On Fri, Mar 6, 2015 at 8:53 AM, Rohini Palaniswamy <ro...@gmail.com>
wrote:
> Jeff,
> https://issues.apache.org/jira/browse/PIG-3839 is the umbrella jira
> for Tez performance. Please file anything you identify in it if it is
> already not there.
>
> Regards,
> Rohini
>
> On Thu, Mar 5, 2015 at 4:50 PM, Rohini Palaniswamy <
> rohini.aditya@gmail.com> wrote:
>
>> Jeff,
>> There is already a JIRA -
>> https://issues.apache.org/jira/browse/PIG-3849. You can update it with
>> the details/diagrams.
>>
>> Regards,
>> Rohini
>>
>>
>> On Thu, Mar 5, 2015 at 9:41 AM, Daniel Dai <da...@hortonworks.com> wrote:
>>
>>> Thanks Jeff.

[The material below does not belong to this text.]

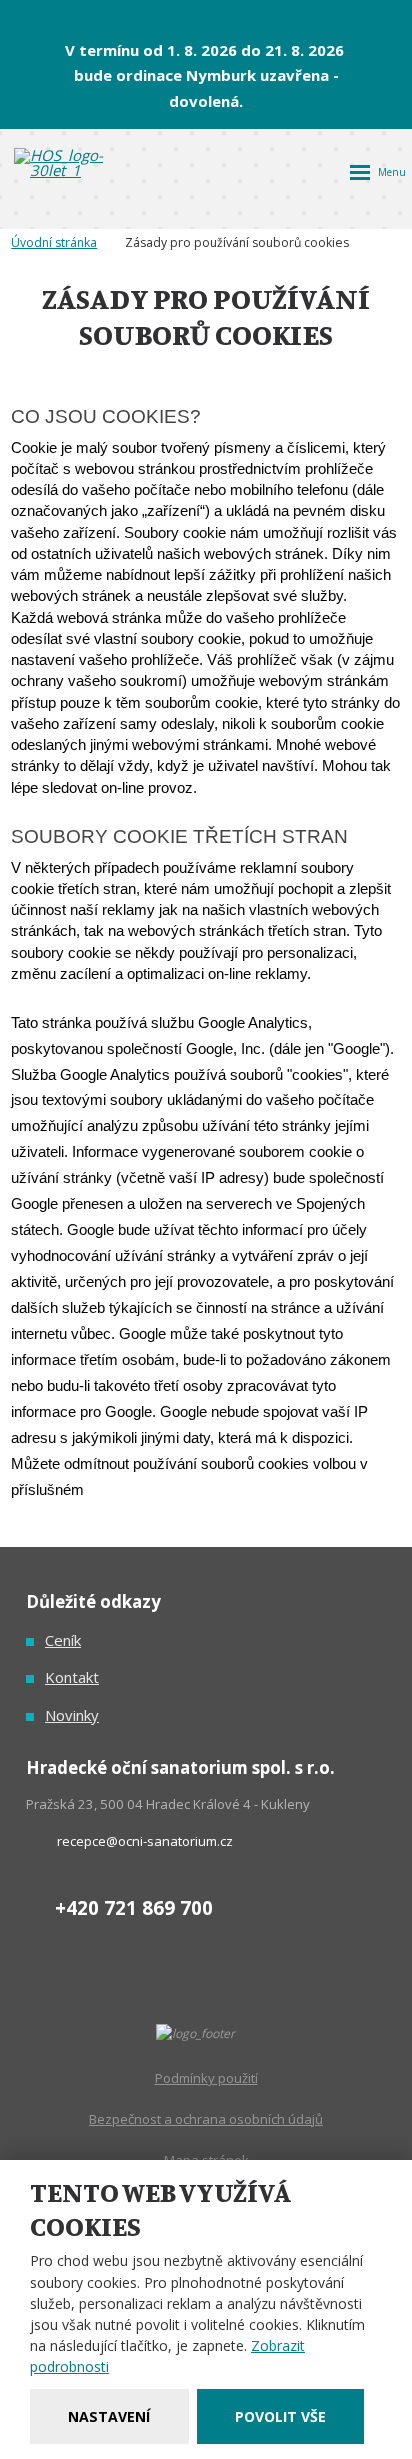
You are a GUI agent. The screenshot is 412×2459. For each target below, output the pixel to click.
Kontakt (72, 1677)
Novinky (72, 1715)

I think mailing list does not allow attachment, but I get
>>> your point.
>>>
>>> Yes, and there are actually a couple of more pattens like this: rank ->
>>> sort, join -> sort, sort -> distinct, etc. This certainly can be done, and
>>> it can be done in a more general way similar to YSmart (HIVE-2206). The
>>> question is the amount of work involved. Can you open a ticket to track it?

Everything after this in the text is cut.